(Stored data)
++++++++++

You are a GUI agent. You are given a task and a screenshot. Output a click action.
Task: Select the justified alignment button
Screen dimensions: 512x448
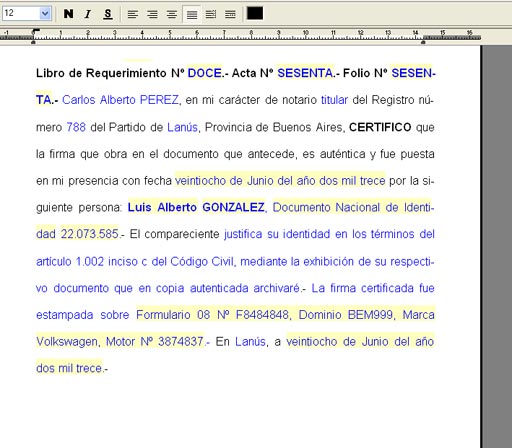click(x=192, y=14)
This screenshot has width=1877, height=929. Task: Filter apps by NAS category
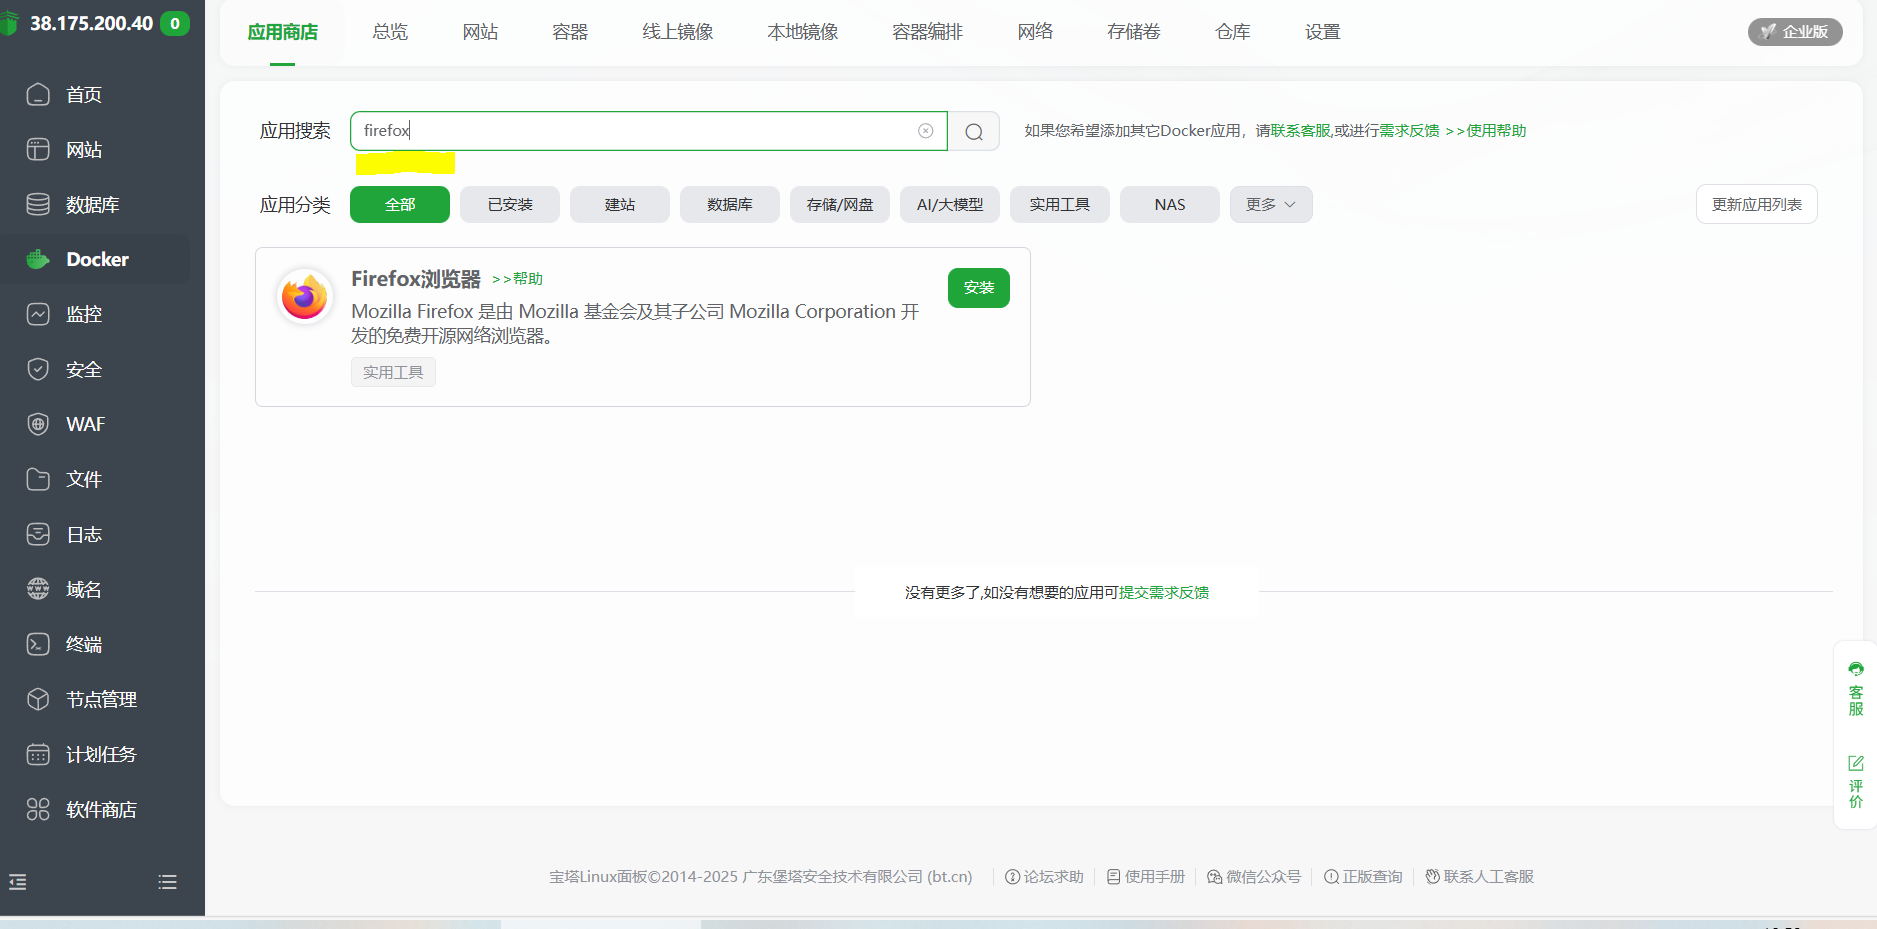pyautogui.click(x=1169, y=204)
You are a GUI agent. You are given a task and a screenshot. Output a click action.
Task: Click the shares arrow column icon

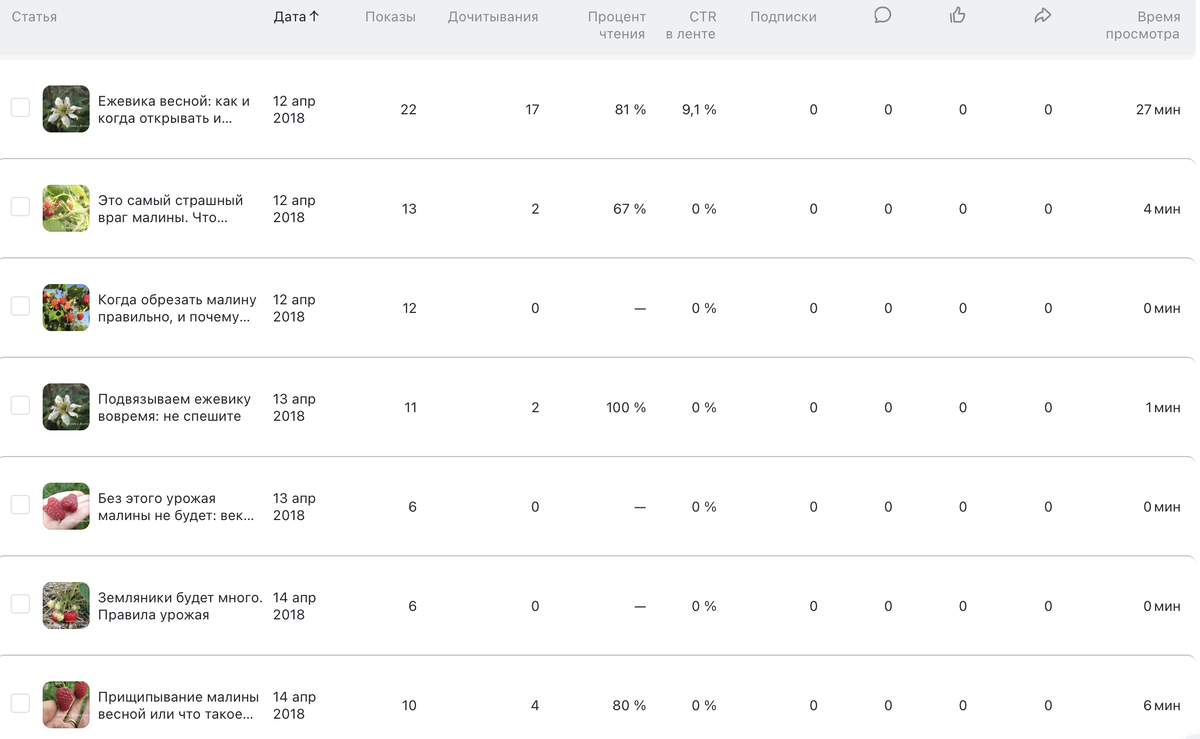1043,15

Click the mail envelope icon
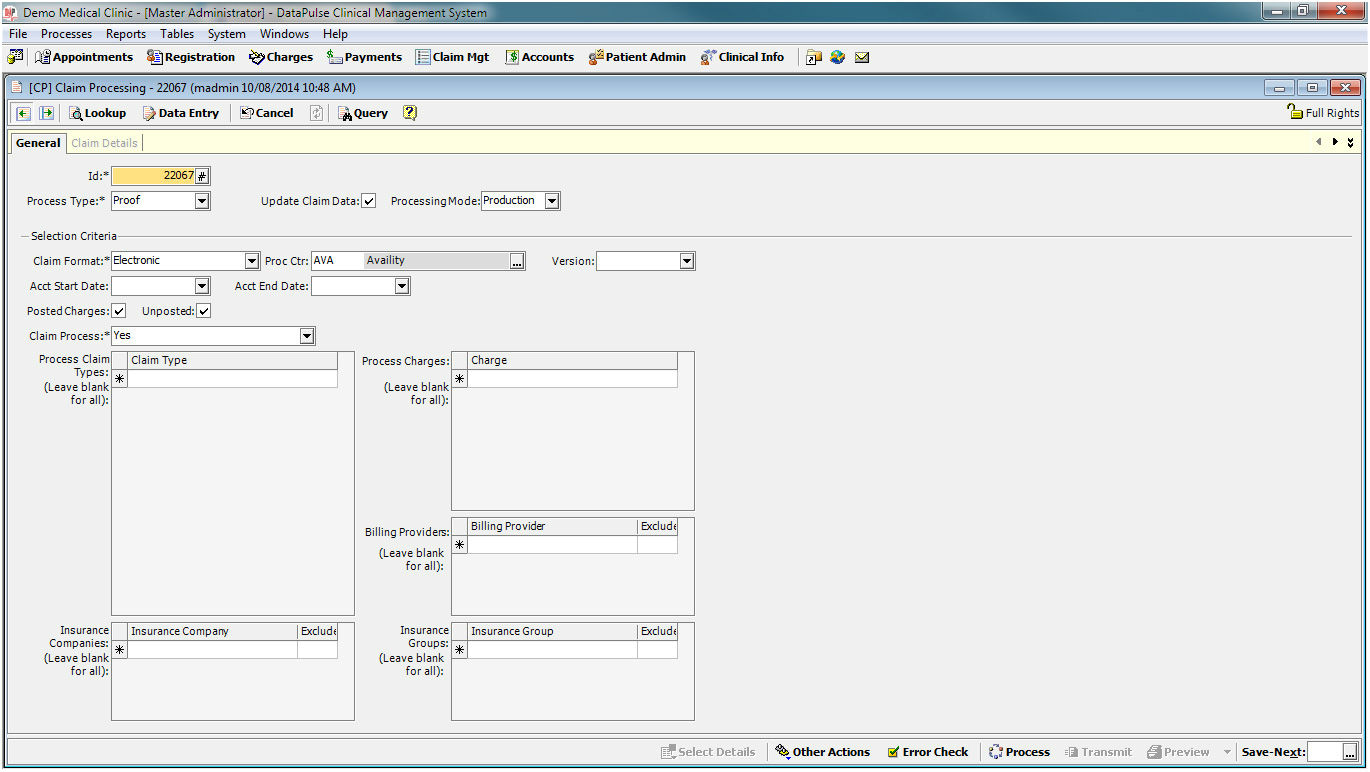862,57
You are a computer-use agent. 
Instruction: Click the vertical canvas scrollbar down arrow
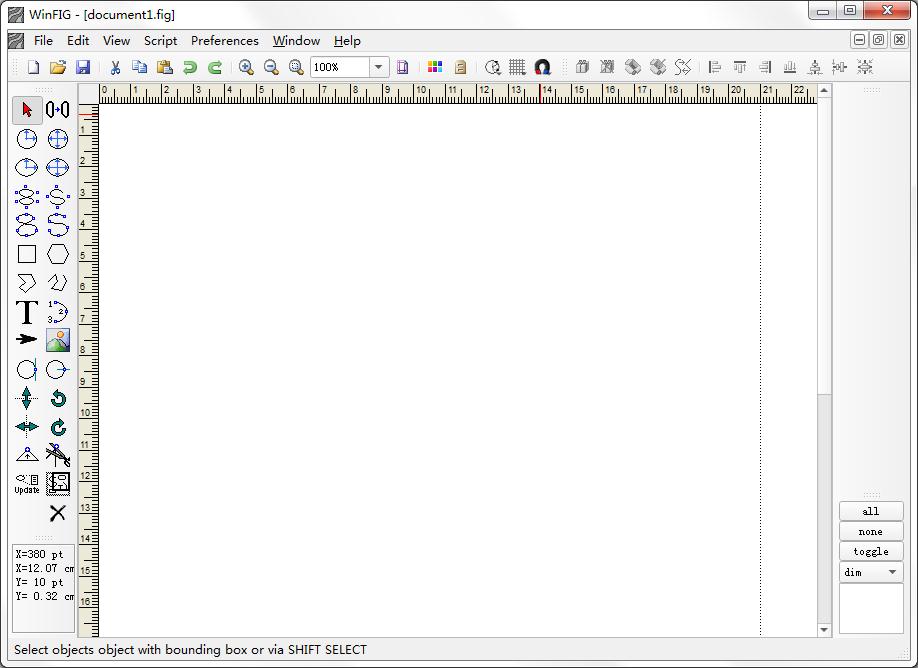[x=822, y=629]
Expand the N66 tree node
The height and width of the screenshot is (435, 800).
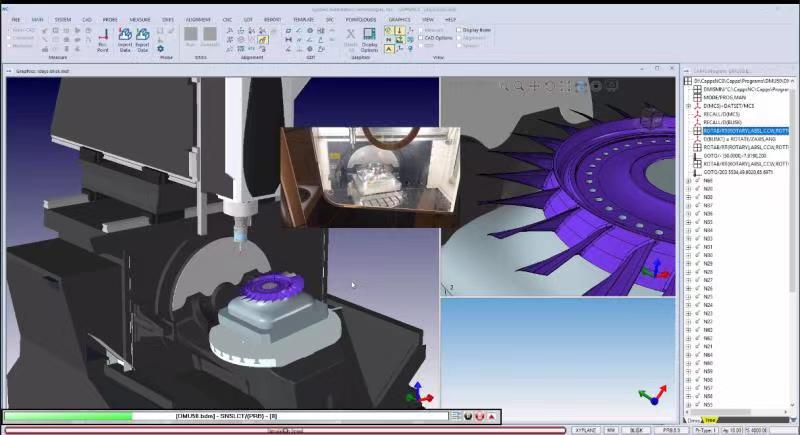click(689, 181)
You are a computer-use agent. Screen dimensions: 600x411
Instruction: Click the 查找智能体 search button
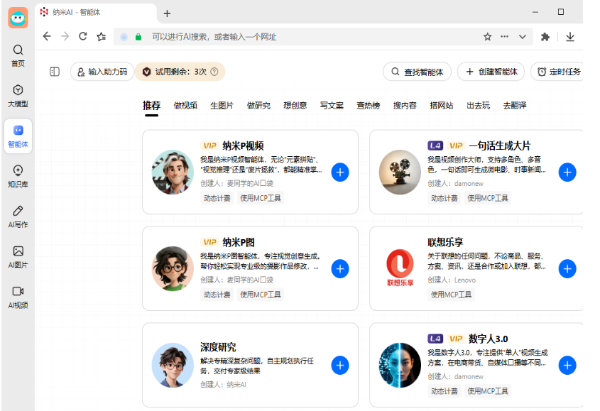point(417,72)
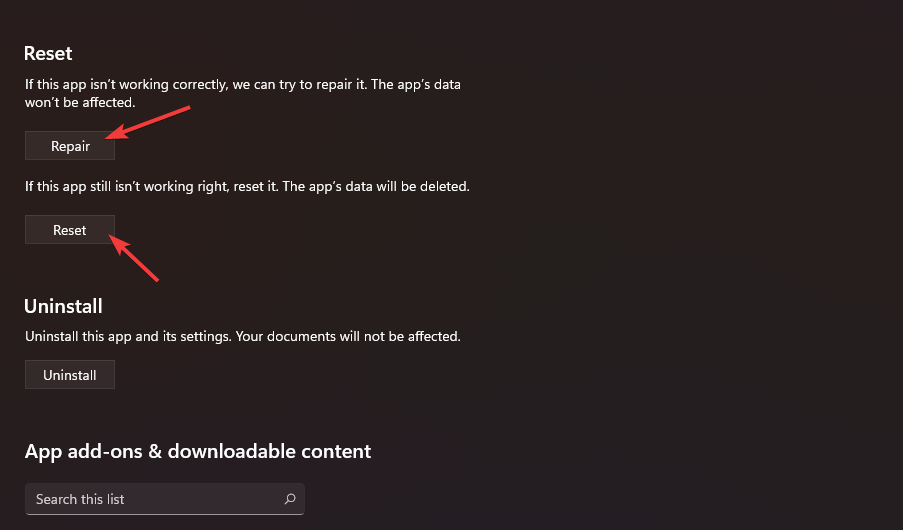Click the Uninstall button
Viewport: 903px width, 530px height.
[x=70, y=375]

++++++++++

[PROBLEM TO SOLVE]:
Start at the line holding "You are a computer-use agent. Screen" and stop at the last line of the entries above. Repeat those lines exactly, pictures excluded.

[ANSWER BELOW]:
You are a computer-use agent. Screen dimensions: 600x411
Instruction: Click the 查找智能体 search button
point(417,72)
Click the Uninstall button
Viewport: 903px width, 530px height.
[x=70, y=375]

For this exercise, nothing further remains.